--- ESTRATTO DEL DOCUMENTO ---
Nella storia del commercio più “spiccio”, tutti noi abbiamo sentito pronunciare la classica frase «il cliente ha sempre ragione», una di quelle frasi preconfezionate che da sempre funzionano quando applicate nel contesto corretto.
Da quando tutto il mondo odontoiatrico si è reso conto che lo studio medico dentistico è per prima cosa una vera e propria impresa, spesso i termini “cliente” e “paziente” vengono accostati o addirittura utilizzati come sinonimi. Senza voler interpellare il Devoto-Oli alla ricerca della locuzione perfetta, ci accontentiamo del nostro più ordinario significato pratico, che ben conosciamo, per identificare ciò che rappresenta il fulcro fondamentale del nostro lavoro quotidiano: il paziente, in qualsiasi modo lo si voglia identificare.
Entra nel nostro studio per scelta e paga una prestazione, quindi gode di molti diritti non solo sanciti legalmente ma anche moralmente. Anche se può succedere che non abbia sempre ragione, deve essere ascoltato con remissiva attenzione, cercando tra le righe il suo pensiero più profondo in modo da coglierne la vera essenza, per poi trasmettergli, con parole a lui comprensibili, che abbiamo capito e cercheremo di aiutarlo per risolvere, ove possibile, ogni suo dubbio o quesito. Questo ascolto attivo rappresenta la base migliore per qualsiasi intesa e dovrebbe essere il vero mantra, non solo per noi dentisti.
--- DATI IN INGRESSO ---
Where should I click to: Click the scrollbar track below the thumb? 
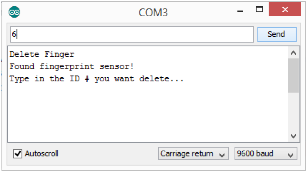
---
* CONSEGNE DELL'ESERCIZIO
1. Riscriva in forma di elenco puntato il paragrafo dell'estratto che inizia con «Entra nel nostro studio per scelta», conservandone i fatti principali.
2. Fornisca il seguito dell'estratto sul rapporto tra dentista e paziente, proseguendo dopo l'ultima frase riportata.

* RISPOSTE IN ORDINE
1.
- Il paziente entra nello studio per scelta e paga una prestazione. Gode quindi di molti diritti, sanciti sia legalmente sia moralmente.
- Anche se non ha sempre ragione, deve essere ascoltato con attenzione, cercando di coglierne il pensiero più profondo.
- Occorre poi comunicargli, con parole a lui comprensibili, che lo si è capito e che si cercherà di risolvere, ove possibile, ogni suo dubbio o quesito.
- Questo ascolto attivo è la base migliore per qualsiasi intesa. Dovrebbe essere il vero mantra, non solo per i dentisti.

2.
Detto questo, però non dobbiamo certo diventare sudditi: lo stesso paziente, al quale riconosciamo importanti e fondamentali diritti, ha anche lui il dovere di ascoltarci con lo stesso impegno.
Il vero problema si pone quando vogliamo accontentarlo ad ogni costo: non sempre infatti è consigliabile compiacerlo in ogni sua richiesta. Ci sono molteplici esempi nel nostro quotidiano e ognuno di noi ha esperienza di richieste a volte assolutamente legittime e a volte particolarmente fantasiose da parte dei pazienti. Se dovesse capitare di farsi strappare un «sì» su qualcosa che sappiamo che si complicherà in futuro, la concessione diventerebbe per il paziente non un favore, ma un dispiacere, in altre parole un’aspettativa delusa. Sarà capitato a ognuno di noi, magari in gioventù, di aver commesso errori di questo tipo e, probabilmente, li commetteremo ancora in futuro, ma almeno avremo acquisito quella consapevolezza dettata dall’esperienza che ci fa identificare e riconoscere l’ingenuità commessa.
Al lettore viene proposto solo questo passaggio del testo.